1. You CAN diet during pregnancy
Most people think that it isn't safe to go on a weight loss diet during pregnancy, no matter what the expectant mother weighs. Recent research shows that this is not true at all, and that it is indeed safe to go on a restricted-calorie diet during pregnancy if you are obese or overweight. In fact, this type of diet can help prevent gestational diabetes, high blood pressure, preeclampsia, preterm labor and you guessed it... very large babies. Pregnancy weight loss diets should be very balanced and focus on meeting the nutritional needs of the mother and her growing fetus, while cutting out excess fats and sugars, and excess calories. It's best to see a nutritionist for a personal diet plan in order to lose weight in the most responsible manner. You can safely adjust your diet yourself too, especially if you consume more than the recommended daily amount of calories.
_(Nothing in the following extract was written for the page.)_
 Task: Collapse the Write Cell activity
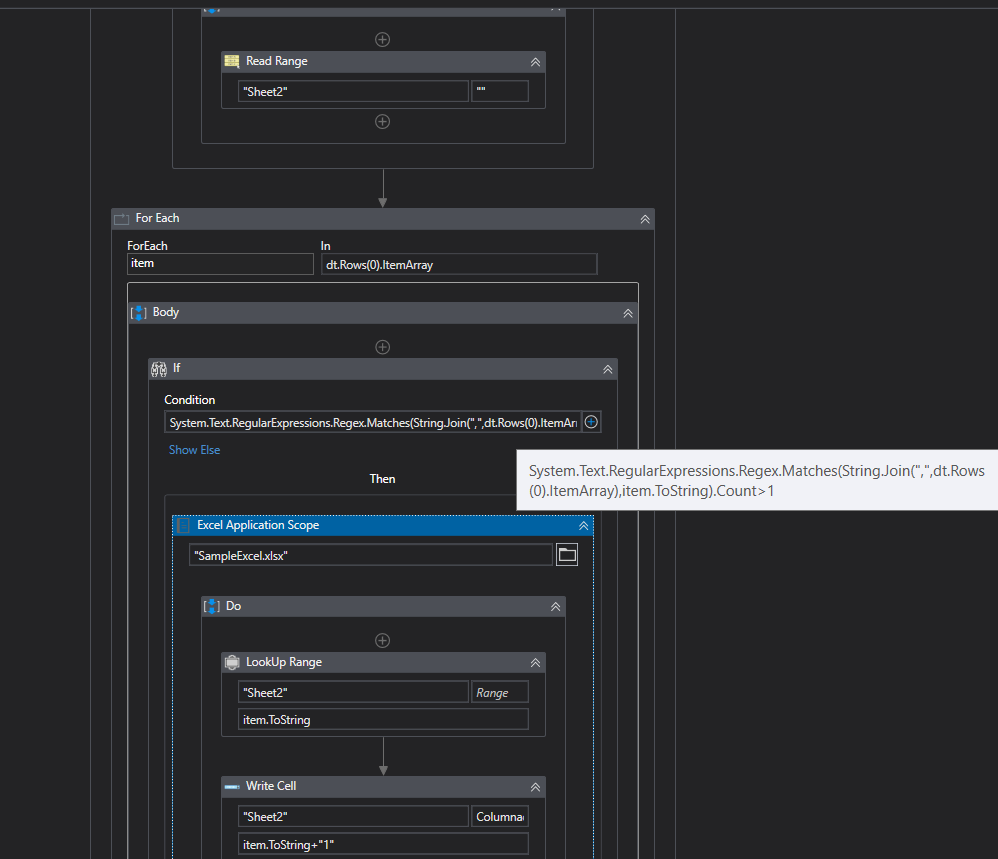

2. When should you avoid exercising?
Prenatal exercise is beneficial for almost all mothers, and by working out two, three, four or five times a week you positively influence your health and your baby's. As with everything, there are exceptions. Who should not exercise during pregnancy? If you have vaginal bleeding during pregnancy (very possibly due to placenta previa), a confirmed placenta previa, have had repeated miscarriages, have a history of preterm labor or an incompetent cervix, then you should take it easy. Discuss the specifics with your OBGYN. If you have diabetes, heart diseases, or asthma you probably should exercise much either. Again, talk to your doctor for more info.
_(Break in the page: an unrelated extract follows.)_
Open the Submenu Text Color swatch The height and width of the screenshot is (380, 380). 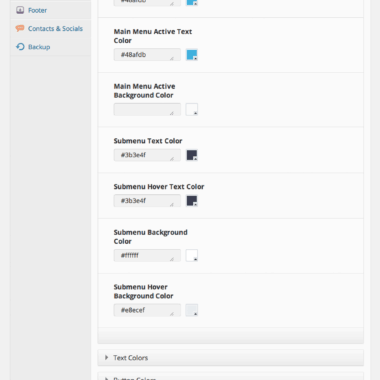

3. Boost your iron through diet
Iron-deficiency anemia is a very common ailment during pregnancy, and one that can affect both you and your baby negatively if you are anemic during your pregnancy, your baby is more likely to be anemic during infancy too. Don't immediately assume you need a supplement, though. Iron-rich foods are a much better option, as iron from food sources is more easily absorbed by the body and doesn't give you the side effects (read: constipation) Iron tablets do. Eat three servings of iron-rich foods (including dried apricots, spinach, and red meat) a day, to make sure you are getting 27 mg a day.
4. Sports to stay away from when you're pregnant
Contact sports are best avoided when you are pregnant, since someone can hurt your abdomen and your baby. Avoid martial arts like judo, tae kwon do and karate unless you make adjustments that keep you and your baby safe from injury. Team sports like soccer and basketball pose a risk too. Skiing and riding a bike is off the safe list too. Obviously, you need to stay away from sports that are always dangerous, like white water rafting .
5. Folic acid from foods
(Almost) every woman knows that she needs to be taking folic acid for at least three months before she starts trying to get pregnant, and that she needs to continue taking folic acid supplements through the first trimester. Did you know that folic acid is the artificial form of the B vitamin folate, though? Incorporate folate into your diet by eating leafy greens, which also give you iron. Lima beans and chickpeas are great too. If you are a meat eater, veal is rich in folate.
6. The safest pregnancy exercises
Swimming exercises the whole body and is very safe. Other options that make it to the top 10 safest pregnancy exercises include walking, cycling using an indoor training bike, yoga, and low-impact cardio exercises. Contrary to popular belief, abdominal exercises are safe during pregnancy and extremely beneficial. Just make sure you select prenatal abdominal exercises. If you don't want to go to the gym, YouTube can help you out.
7. Craving non-food items
Pregnancy cravings are a very interesting phenomenon that still baffles scientists. But what if you crave something even weirder than a pickled gherkin sandwich with ice cream on top? Some women crave non-food items like sponge, crayons, charcoal, or soap during their pregnancies. This is known as pica, and it can be very dangerous indeed. Talk to your doctor if you experience these urges, and don't give in.
8. The most important pregnancy exercise is invisible
Walking, cycling, and swimming are all great and very safe prenatal exercises, as we mentioned. There is one other type of exercise that is extremely safe and just as important: Kegels. Kegel exercises train the pelvic floor muscles, and may set you up for an easier birth. They also help prevent pregnancy and postpartum incontinence. Kegel away!
9. Your baby tastes your foods through amniotic fluid
Don't want a picky eater? Parenting begins in the womb. Your baby is exposed to a mild version of the tastes you enjoy through the amniotic fluid she's surrounded by. Eat all the exotic foods you want! Don't feel like you need to stay away from spicy foods, but do avoid dangerous items like raw meat and cheese.
10. Labor and birth offer you a great workout
Are you worried that you are going to look pregnant after you give birth? Remember that you've got one grand marathon ahead of you, and that marathon is going to burn lots of calories. A natural, unmedicated labor and birth requires an awful lot of hard, physical exercise. You'll burn some of that "baby fat" during your labor. The baby, amniotic fluid, and placenta also weigh a lot. Labor and birth really help you lose weight more quickly than ever before.